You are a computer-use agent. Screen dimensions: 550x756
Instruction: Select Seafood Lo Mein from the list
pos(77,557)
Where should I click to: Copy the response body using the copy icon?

-*-

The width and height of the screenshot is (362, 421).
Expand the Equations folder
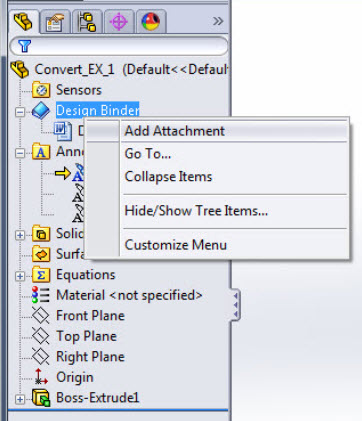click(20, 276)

-*-

## Directions for this task
Precisely the lines between those holding "Instruction: Select Seafood" and "Where should I", inclusive, are to be reproduced from the listing above, with nothing added.

## Task output
Instruction: Select Seafood Lo Mein from the list
pos(77,557)
Where should I click to: Copy the response body using the copy icon?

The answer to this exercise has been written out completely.